「イートイン脱税」は、なぜ私たちをこんなに「ムカつかせる」のか?

進化心理学が暴く「ムカつき」の論理
Ore Chang プロフィール

人間は「イカサマ」に敏感な生き物だ

進化心理学独特の考え方がそろそろみなさんにもご理解いただけたことを願って、本題の〈「イートイン脱税」にムカつくという感情〉を分析していこう。

サピエンスの心に搭載されている基本的な感情システムには、すべて独自のファンクション(=機能)が備わっていると述べた。つまり“ムカつき”も、生物学的な起源から生じている可能性が高い

イートイン脱税にムカついている当事者たちがSNSでよく口にしていた言葉といえば、「ズルい」「もやもや」「ルール違反」「正直者が馬鹿を見る」「一人だけ得するのは許せない」といったフレーズだ。

 

進化心理学の知見からみると、これらは明白に、サピエンスが有する社会的な感情システムの一つ〈正義心〉と、「ズル検知システム」=〈公正/欺瞞モジュール〉が作動している結果のように思われる。

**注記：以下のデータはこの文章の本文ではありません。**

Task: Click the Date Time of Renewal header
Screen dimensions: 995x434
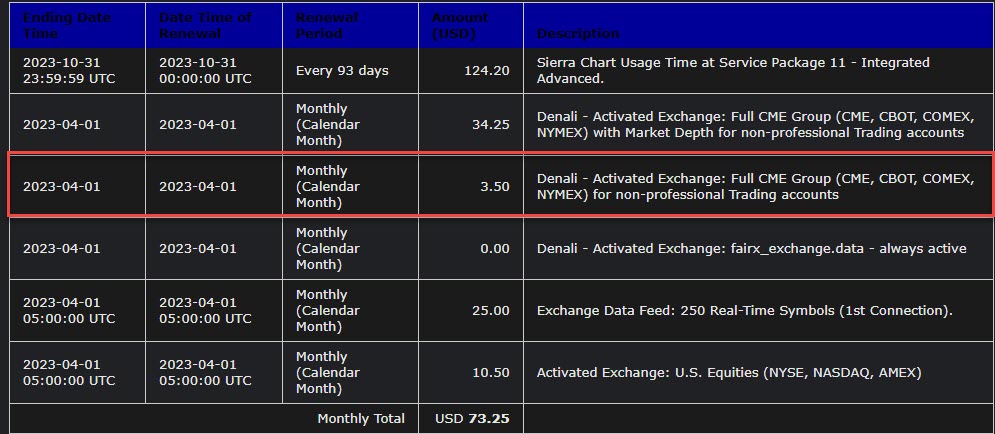Action: [205, 25]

進化心理学的なアプローチから道徳心理を研究している社会心理学者のジョナサン・ハイトは、膨大な調査から、われわれサピエンスには「6つの道徳基盤」が進化していることを突き止めている。

ハイトによれば、道徳心には「甘さ」「辛さ」「酸っぱさ」のように進化によって生じた「味覚」がある。〈公正/欺瞞モジュール〉もその一つである。*3

さらに、いまや進化心理学の世界では古典的な研究とされているが、トゥービー&コスミデスは、サピエンスの認知が「ズルを見抜く」能力に非常に長けていることを「四枚カード問題」を使った実験によって示している。

論理的には同内容・同難易度の問題であっても、〈ルール違反しているヤツを見つけだす〉という形式で出題された時だけ、約2割だった正答率が約7〜9割にまで跳ね上がるのだ。*4

その他多くの研究からも、どうやらわれわれサピエンスという種は、他者の不正行為(ズル、ルール違反、イカサマ)を見抜くのが非常に得意であるらしいことがわかっている。

なぜサピエンスは、そのように進化したのだろうか? それは、われわれ人類が数百万年にもわたって過ごした太古の部族社会において、ながらく「モラルゲーム」を遂行してきた動物だからである。